I had thought the way to do this was to just define the 4 basic operators for all each something like

public static Vector3<int> operator +(Vector3<int> left, Vector3<int> right) but that gives me the error that at least one of the parameters must be of the containing type (which is Vector3 in this case)

I feel reasonably confident there is a way for me to define a Vector3 generic, and still have the convenience of the standard operators, but I can not seem to figure out what I need to write syntactically.

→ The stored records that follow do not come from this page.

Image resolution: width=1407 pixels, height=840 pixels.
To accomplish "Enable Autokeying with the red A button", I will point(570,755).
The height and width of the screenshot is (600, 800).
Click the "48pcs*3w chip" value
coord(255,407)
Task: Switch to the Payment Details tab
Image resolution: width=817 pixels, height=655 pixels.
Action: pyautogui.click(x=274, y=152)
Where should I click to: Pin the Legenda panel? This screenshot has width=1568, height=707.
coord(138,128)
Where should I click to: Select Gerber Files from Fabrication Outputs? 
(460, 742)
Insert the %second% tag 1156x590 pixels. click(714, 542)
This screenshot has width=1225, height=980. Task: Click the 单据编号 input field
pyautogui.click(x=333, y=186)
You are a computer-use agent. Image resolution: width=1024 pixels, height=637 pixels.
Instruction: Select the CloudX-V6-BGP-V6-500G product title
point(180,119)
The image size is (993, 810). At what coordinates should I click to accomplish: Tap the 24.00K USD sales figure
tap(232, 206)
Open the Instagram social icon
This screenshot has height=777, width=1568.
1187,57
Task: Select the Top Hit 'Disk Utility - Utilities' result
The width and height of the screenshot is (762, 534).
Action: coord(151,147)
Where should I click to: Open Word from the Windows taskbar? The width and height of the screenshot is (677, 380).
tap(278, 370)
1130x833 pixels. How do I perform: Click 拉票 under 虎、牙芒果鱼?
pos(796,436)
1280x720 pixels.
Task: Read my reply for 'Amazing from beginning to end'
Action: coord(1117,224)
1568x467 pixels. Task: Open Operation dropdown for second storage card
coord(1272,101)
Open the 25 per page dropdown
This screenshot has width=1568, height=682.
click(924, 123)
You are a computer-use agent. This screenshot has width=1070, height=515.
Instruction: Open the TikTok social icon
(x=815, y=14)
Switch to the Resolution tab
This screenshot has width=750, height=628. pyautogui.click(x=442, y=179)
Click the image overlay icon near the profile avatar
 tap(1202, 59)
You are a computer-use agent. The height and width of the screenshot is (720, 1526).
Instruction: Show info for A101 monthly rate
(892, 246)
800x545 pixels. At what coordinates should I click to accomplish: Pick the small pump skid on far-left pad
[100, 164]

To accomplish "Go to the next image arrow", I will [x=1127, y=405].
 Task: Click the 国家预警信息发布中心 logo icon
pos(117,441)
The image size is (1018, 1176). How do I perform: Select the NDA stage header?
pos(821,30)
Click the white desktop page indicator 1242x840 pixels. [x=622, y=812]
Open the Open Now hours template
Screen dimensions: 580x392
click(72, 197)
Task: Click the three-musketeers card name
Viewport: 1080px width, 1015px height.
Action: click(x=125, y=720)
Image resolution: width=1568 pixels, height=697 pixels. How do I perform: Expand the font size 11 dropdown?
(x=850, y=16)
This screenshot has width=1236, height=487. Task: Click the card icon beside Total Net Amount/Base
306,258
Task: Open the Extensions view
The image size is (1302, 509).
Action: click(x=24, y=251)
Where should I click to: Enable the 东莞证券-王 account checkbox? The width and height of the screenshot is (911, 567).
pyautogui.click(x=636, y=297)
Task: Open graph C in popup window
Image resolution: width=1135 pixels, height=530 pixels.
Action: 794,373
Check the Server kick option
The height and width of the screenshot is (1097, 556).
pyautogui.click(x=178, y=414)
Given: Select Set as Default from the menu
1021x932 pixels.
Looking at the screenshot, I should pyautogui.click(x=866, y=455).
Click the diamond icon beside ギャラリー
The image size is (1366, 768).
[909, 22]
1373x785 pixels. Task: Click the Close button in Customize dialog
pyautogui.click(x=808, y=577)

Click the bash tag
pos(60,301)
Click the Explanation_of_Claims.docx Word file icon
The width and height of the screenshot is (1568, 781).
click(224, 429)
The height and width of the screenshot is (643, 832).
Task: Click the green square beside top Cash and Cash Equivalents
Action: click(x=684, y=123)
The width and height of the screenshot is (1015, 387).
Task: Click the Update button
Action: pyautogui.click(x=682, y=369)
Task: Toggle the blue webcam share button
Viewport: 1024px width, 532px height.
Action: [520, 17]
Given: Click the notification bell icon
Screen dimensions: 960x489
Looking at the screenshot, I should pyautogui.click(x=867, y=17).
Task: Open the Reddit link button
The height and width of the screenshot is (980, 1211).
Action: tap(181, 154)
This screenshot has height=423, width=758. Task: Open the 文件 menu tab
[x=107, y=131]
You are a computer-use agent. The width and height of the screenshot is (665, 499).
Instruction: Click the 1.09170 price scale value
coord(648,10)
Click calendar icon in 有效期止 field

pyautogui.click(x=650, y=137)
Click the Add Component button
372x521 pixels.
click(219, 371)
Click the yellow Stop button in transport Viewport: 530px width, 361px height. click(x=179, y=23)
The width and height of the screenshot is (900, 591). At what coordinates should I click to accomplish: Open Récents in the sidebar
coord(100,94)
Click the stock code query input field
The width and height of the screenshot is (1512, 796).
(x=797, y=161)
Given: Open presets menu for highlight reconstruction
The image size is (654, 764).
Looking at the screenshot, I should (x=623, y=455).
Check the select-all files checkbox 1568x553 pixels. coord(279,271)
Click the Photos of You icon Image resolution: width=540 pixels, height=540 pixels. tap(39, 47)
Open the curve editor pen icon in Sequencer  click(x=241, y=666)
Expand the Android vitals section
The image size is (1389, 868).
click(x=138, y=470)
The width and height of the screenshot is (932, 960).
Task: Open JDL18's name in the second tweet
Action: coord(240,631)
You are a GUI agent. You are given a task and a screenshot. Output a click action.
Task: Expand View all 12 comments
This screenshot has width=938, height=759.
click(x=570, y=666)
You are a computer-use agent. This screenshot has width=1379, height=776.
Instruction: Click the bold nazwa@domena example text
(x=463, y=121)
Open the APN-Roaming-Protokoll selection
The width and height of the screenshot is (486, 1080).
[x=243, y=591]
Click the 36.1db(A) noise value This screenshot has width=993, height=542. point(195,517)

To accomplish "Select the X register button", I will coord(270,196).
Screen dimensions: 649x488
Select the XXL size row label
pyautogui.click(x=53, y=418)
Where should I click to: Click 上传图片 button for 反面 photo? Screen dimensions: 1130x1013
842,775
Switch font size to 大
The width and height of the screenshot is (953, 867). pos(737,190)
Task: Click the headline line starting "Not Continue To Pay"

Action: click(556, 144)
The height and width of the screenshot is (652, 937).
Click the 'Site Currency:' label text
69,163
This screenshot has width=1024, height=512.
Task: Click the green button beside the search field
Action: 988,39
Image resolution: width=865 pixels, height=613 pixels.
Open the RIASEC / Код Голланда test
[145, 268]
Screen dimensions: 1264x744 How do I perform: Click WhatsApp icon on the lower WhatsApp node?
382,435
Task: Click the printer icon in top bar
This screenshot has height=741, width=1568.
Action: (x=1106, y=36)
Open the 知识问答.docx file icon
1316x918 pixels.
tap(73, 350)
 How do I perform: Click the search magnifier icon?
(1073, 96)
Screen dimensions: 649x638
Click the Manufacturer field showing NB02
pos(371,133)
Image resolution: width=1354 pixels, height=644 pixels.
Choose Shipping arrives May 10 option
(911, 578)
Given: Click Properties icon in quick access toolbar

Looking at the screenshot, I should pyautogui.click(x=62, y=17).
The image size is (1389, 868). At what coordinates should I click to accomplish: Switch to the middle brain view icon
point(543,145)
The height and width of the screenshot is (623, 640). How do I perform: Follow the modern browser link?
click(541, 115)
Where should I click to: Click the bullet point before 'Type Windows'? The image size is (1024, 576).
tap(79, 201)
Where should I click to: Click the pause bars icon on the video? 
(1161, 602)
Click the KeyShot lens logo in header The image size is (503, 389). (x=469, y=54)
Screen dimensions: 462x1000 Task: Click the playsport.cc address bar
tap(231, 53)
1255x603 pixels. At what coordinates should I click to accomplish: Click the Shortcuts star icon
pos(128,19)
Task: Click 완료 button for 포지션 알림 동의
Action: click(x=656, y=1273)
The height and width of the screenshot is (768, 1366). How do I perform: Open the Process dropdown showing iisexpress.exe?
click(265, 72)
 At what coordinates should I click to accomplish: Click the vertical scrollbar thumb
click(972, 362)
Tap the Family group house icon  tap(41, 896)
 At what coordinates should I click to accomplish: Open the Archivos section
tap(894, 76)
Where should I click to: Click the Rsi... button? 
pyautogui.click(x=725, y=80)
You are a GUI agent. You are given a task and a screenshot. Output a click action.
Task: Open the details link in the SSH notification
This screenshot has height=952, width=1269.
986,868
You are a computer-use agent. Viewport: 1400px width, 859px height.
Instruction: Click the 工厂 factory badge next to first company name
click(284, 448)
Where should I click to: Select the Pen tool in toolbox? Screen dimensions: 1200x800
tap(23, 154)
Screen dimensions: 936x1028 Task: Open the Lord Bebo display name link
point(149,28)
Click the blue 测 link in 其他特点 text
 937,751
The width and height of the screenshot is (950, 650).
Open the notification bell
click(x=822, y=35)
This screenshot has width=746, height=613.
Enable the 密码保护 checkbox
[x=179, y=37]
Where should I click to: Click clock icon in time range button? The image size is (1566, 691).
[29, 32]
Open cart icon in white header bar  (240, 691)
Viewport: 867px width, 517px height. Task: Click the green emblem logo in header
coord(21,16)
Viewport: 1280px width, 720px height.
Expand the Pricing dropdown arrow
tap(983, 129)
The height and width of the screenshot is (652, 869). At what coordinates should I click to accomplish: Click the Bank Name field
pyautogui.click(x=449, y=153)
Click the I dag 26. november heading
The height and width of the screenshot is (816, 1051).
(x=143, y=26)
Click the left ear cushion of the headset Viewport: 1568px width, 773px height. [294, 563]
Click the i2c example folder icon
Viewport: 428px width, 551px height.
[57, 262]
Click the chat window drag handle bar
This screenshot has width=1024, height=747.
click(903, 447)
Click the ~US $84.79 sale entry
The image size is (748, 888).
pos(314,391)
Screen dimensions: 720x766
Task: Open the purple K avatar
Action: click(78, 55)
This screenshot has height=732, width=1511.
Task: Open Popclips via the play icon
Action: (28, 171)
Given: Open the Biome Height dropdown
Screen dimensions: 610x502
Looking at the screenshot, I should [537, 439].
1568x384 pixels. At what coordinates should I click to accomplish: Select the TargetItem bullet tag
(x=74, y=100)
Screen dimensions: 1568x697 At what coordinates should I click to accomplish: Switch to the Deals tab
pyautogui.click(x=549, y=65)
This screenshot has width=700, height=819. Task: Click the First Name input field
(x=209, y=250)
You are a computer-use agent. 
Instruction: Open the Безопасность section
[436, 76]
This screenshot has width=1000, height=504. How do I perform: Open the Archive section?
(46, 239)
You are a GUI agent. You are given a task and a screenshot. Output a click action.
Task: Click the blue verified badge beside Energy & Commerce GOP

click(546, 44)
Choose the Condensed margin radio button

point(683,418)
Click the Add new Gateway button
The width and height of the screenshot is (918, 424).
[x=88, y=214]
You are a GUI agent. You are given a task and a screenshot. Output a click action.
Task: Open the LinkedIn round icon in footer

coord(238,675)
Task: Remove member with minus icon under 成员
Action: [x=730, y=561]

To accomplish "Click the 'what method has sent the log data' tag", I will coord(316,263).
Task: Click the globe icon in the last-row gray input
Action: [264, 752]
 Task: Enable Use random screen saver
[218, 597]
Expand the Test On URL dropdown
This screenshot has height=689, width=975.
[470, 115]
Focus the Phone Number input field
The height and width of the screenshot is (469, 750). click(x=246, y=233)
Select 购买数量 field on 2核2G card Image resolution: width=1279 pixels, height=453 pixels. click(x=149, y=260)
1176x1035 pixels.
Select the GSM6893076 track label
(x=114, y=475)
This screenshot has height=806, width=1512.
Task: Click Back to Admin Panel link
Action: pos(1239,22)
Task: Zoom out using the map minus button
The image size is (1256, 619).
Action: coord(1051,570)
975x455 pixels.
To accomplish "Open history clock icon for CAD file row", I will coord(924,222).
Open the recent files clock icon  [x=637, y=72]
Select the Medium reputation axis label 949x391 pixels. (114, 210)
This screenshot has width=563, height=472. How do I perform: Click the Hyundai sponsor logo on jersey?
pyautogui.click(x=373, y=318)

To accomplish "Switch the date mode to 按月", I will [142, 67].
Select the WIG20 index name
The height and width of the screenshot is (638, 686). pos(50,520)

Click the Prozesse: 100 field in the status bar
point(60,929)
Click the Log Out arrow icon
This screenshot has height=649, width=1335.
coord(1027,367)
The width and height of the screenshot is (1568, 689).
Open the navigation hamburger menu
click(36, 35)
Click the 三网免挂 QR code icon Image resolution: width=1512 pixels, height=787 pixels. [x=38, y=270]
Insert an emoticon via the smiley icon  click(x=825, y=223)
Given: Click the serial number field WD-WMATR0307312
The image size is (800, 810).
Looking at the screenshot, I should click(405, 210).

I believe you are trying to do something like this:

public class Vector3<T>
{ 
    T x; T y; T z; 

    public static Vector3<int> operator + (Vector3<int> lhs, Vector3<int> rhs)
    {
        //Stuff
    }
}

This is not allowed. Why not? Well imagine you wrote a method like this:

public static void Foo<T>()
{
    var lhs = new Vector3<T>();
    var rhs = new Vector3<T>();

    var result = lhs + rhs;
}

Should the compiler allow this to compile or not? Because this would work:

Foo<int>();

But this would fail:

Foo<string>();

Because the compiler can't guarantee it'll work, it's not allowed.

If you have a burning desire to implement operator overloading for certain types of Vector3, you have to subclass it:

public class Vector3Int : Vector3<int>
{
    public static Vector3Int operator + (Vector3Int lhs, Vector3Int rhs)
    {
        //Stuff
    }
}

That would work. Note that I had to change struct to class as you can't inherit a struct.